» PROBLEM DETAILS
Quote each of the lines below word for word, from the first to the last, and leave out the pictures.

» INFORMATION SUPPLIED
## Start

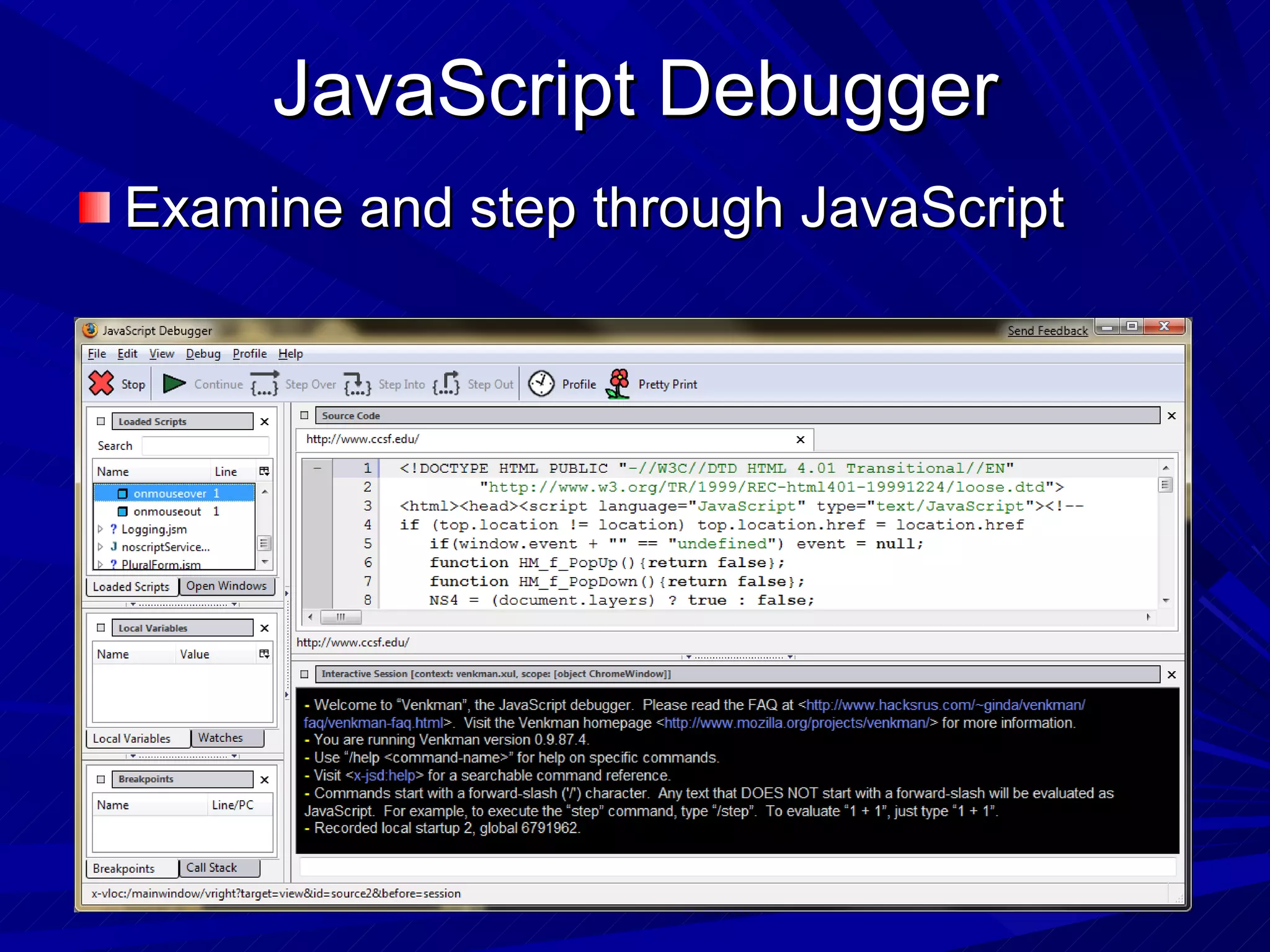1270x952 pixels.
Task: Click the Send Feedback link
Action: pos(1047,331)
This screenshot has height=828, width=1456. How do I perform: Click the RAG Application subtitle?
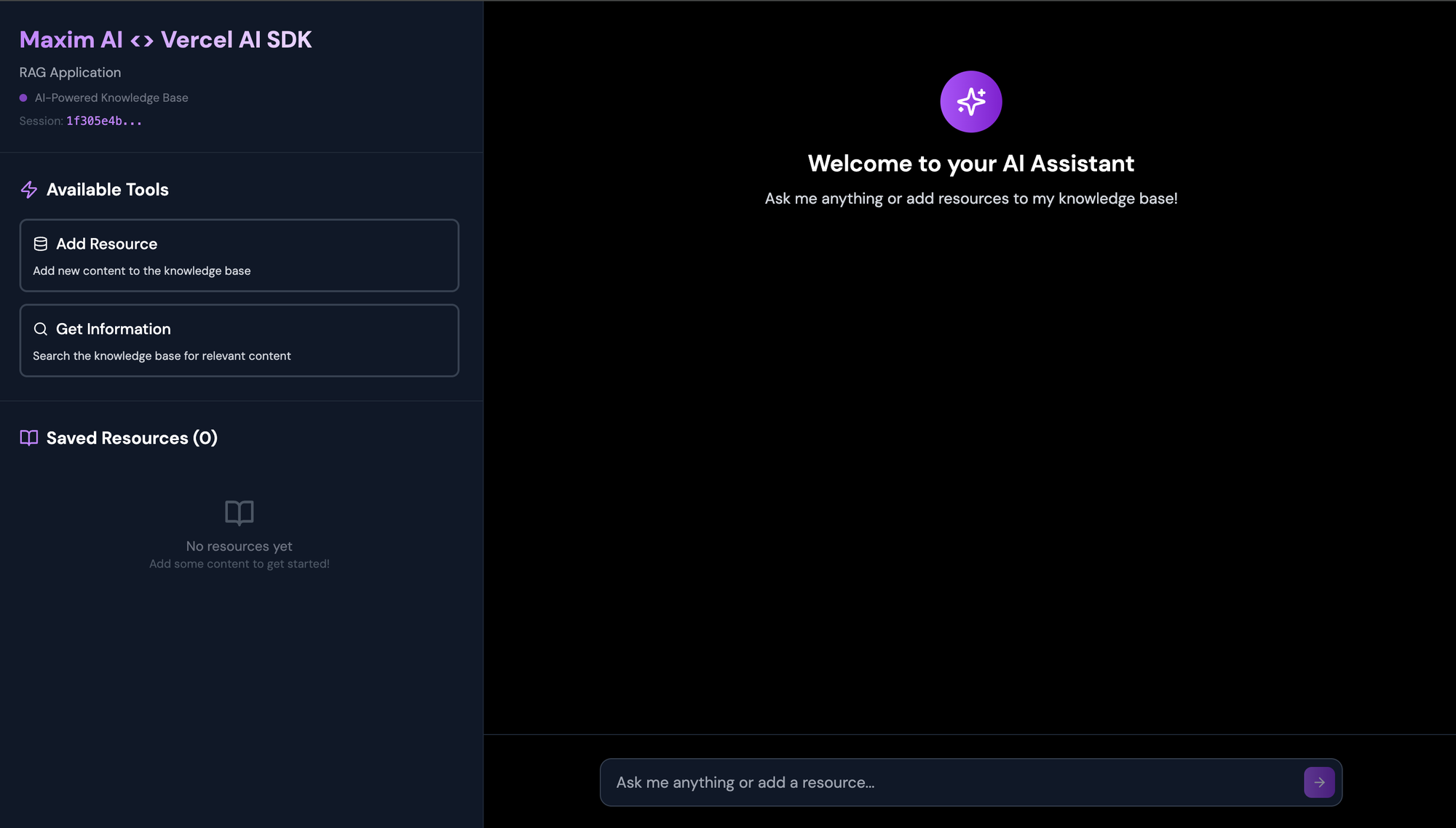point(70,73)
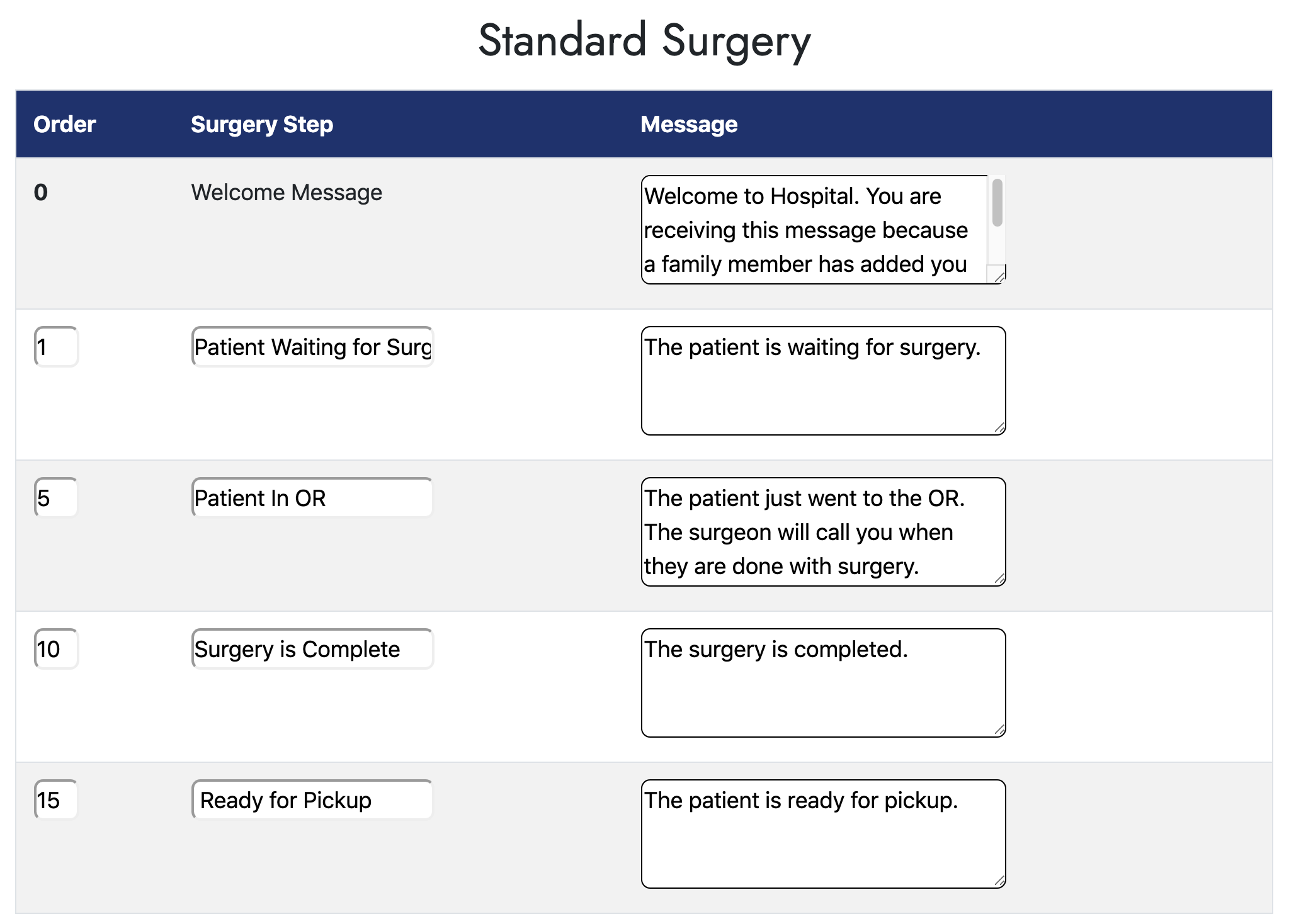The width and height of the screenshot is (1301, 924).
Task: Click the order field containing 10
Action: (56, 649)
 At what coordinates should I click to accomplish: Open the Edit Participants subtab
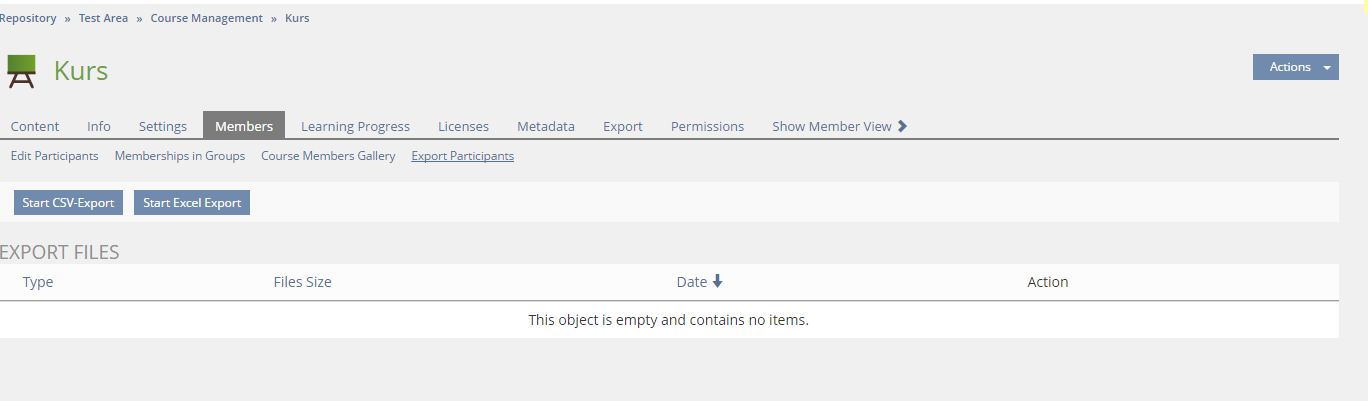tap(54, 156)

## End

» EXERCISE SOLUTION
1270x952 pixels.
Task: Click the Send Feedback link
Action: pos(1047,331)
This screenshot has height=828, width=1456. How do I perform: Click the RAG Application subtitle?
point(70,73)
The width and height of the screenshot is (1301, 924).
Task: Click the order field containing 10
Action: (56, 649)
 At what coordinates should I click to accomplish: Open the Edit Participants subtab
tap(54, 156)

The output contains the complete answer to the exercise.